The complaint follows months of controversy surrounding sexual harassment in New Zealand's legal profession.

The comment was posted on July 7. That was two days after a damning review into law firm Russell McVeagh, which was the subject of multiple allegations of sexual misconduct.

In her letter, which she also posted on her blog, Ms Lawton said Mr Todd's remarks were brought to her attention by "several women in the legal profession who had read the remarks online and found them to be sexist and derogatory''.

Lawyer and MeToo blogger Zoe Lawton. Photo: Supplied
Lawyer and MeToo blogger Zoe Lawton. Photo: Supplied

"These women felt unable to speak out publicly about Mr Todd and be named in this complaint because of the potential ramifications to their careers.
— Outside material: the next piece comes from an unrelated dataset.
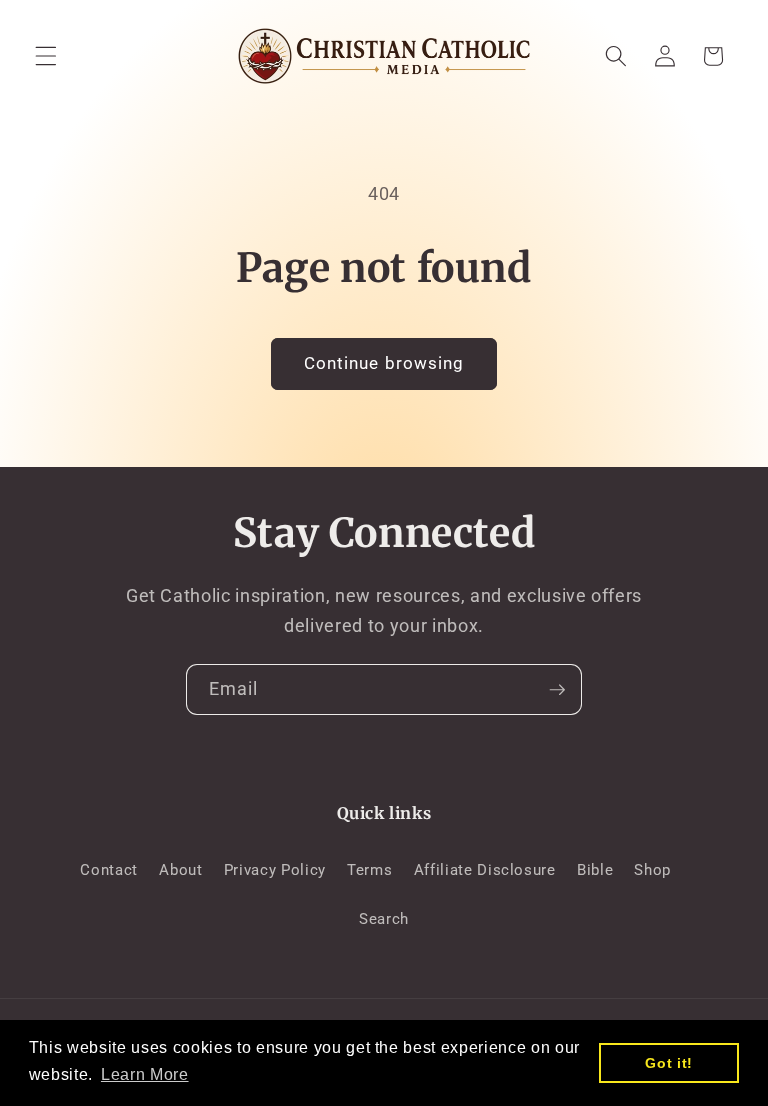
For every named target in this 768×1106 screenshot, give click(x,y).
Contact (109, 870)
I am therefore making this complaint on their behalf. I also share their views and personally find Mr Todds remarks to be sexist and derogatory.'' She said she had been contacted by hundreds of women about remarks made by "senior male members of the legal profession'' since starting the #metoo blog.

"Notably, I've been told of the term harem being used on several occasions to mock and demean female staff.''

Ms Lawton said she did not believe Mr Todd's comments warranted an investigation by the NZ Law Society Standards Committee, and she was not seeking that he be suspended or struck off.

"However, I do not think that is appropriate that Mr Todd, and other senior male lawyers like him, should be able to make sexist and derogatory remarks about their female staff with no repercussions whatsoever, particularly in this case where the remarks have been made in writing and can be clearly proven.

"If there are no repercussions, Mr Todd and other senior male lawyers like him will continue to behave in this way to the detriment of their female staff and women in the legal profession more generally.''

When contacted by the Otago Daily Times yesterday , Mr Todd said he was not able to discuss the matter as it was under investigation - and he was disappointed Ms Lawton had.

"Frankly I'm disappointed she's talking about it to the media, because she should know it's not appropriate.''

He said he would "very much like to talk about it'', and once the matter had been dealt with he would release a statement.

Mr Todd said he only became aware of the issue after being contacted by media, and he had not heard from the Law Society.

In her letter, Ms Lawton said she believed the Law Society should adopt a procedure for handling such complaints. She also believed Mr Todd should be required to apologise on the Facebook page where he made the comment.

She did not consider the remark alone warranted an investigation by the NZ Law Society Standards Committee, and did not want Mr Todd suspended or struck off.

Law Society communications manager Geoff Adlam said the provisions of the Lawyers and Conveyancers Act 2006 meant it was not able to comment on whether or not it had received a specific complaint or was investigating a particular matter.